In the aftermath of the 2016 US presidential election, Michael Moore looks back at the multi-faceted reasons behind the unthinkable result. Juxtaposed against the jubilance of Hillary’s election party is Castle Trump, set to the theme of The Omen, no less. Moore opens Fahrenheit 11/9 by asking, “How the fuck did this happen?”.
How the fuck, indeed. How does an openly racist, transparently deceptive orange clown, defeat a seasoned, confident and competent politician? In the two years since the election, numerous explanations and rationalisations have been proffered. Moore himself touches on many of the most popular, including his own complicity in the media’s adoration of Trump’s antics.
Moore’s signature emotive style has drawn criticism in the past, and in Fahrenheit 9/11 it’s certainly clear and present. As with the opening sequence, his use of comedy often obfuscates a serious point for a cheap gag. His scattershot approach means that the film frequently wanders off topic, in pursuit of a litany of social, economic and political injustices. It’s not that the points he’s making can’t be traced back to Trump’s ascendancy, but simply that Moore himself doesn’t always join the dots, and leaves a few too many threads dangling. Equally, an extended segment on the post-Parkland shooting youth movement is inspiring but does little to address Moore’s central question.
Nevertheless, the juvenile stunts and naked manipulation that have characterised his earlier work are mostly absent here, save for one daft moment when he arrives at Michigan Governor Richard Snyder’s office to make a citizen’s arrest, later hosing down his mansion with Flint water. Snyder, arguably more so than Trump himself, is the film’s true boogeyman, a repellent specimen responsible for the poisoning of the city of Flint’s water supply for his own gain. Even looking at Moore’s unapologetically subjective approach with a critical eye it is difficult to come away not believing that Snyder should be behind bars.
Arguably, Moore spends too much time laying out Snyder’s evildoing and not enough explaining what this has to do with Trump, and his claim that Trump is emulating Snyder on a larger scale is ultimately unconvincing. Eventually he gets to the point: after decades of establishment politicians ignoring the people and of institutionalised corruption through gerrymandering and the electoral college, voter disillusionment has paved the way for a demagogue promising to drain the swamp. The point is nailed home with Obama’s arrival in Flint, promising change but delivering nothing more than mealy-mouthed capitulation. This time, it’s the politicians, not the filmmaker, pulling the stunts.
His final, inevitable comparison will no doubt be dismissed by those still unpersuaded by Trump’s obvious authoritarian tendencies, and it does beg the question of who this documentary is for, beyond those who already see the profound sickness in American politics.
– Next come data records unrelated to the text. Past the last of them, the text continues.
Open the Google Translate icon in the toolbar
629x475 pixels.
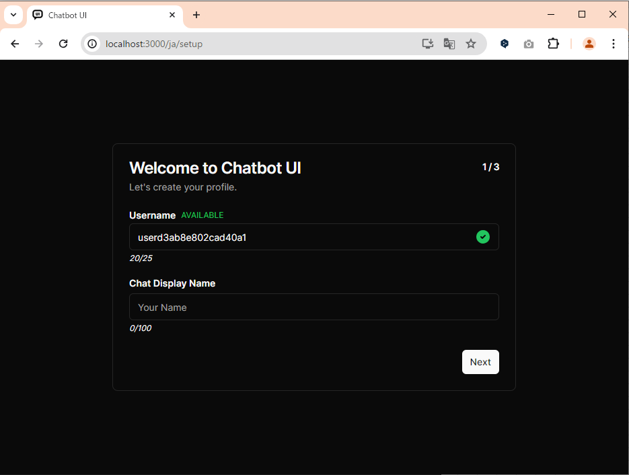pos(449,43)
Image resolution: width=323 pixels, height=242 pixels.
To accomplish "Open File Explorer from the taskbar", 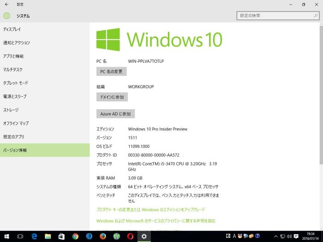I will pyautogui.click(x=48, y=236).
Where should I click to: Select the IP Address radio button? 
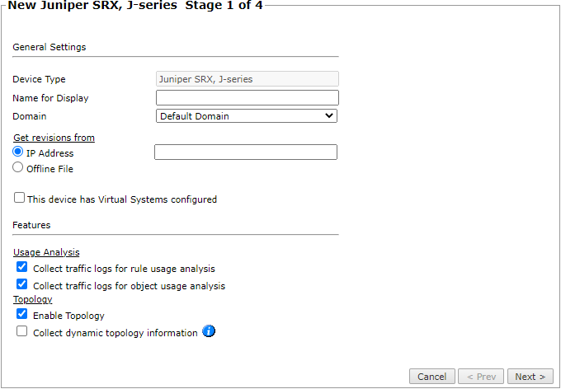(17, 152)
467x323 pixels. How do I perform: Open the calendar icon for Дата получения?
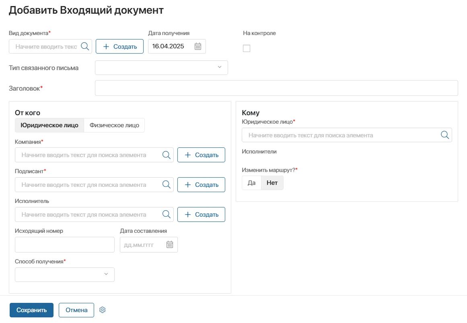coord(197,46)
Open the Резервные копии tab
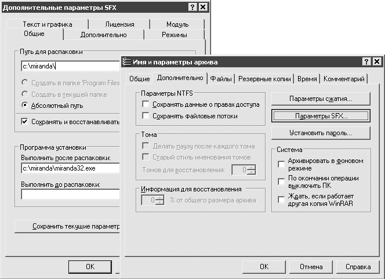The width and height of the screenshot is (385, 279). tap(264, 79)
Moore doubles down on the simplicity of this most obvious of comparisons by the silly, if very funny, superimposing of Trump’s words on archival footage of Hitler speaking at a rally.
However, as one historian points out, historical comparisons do not exist as mathematically precise repetitions: despite the adage, the past does not repeat itself, but it does give us patterns to use as a guide for the present. Moore’s final, bleak statement is that evil is slow-moving, subtle and inexorable – by the time we hear the air raid siren, the bombs have already dropped. The only thing left to do is to run for cover.
The Toronto International Film Festival 2018 takes place from 6-16 September.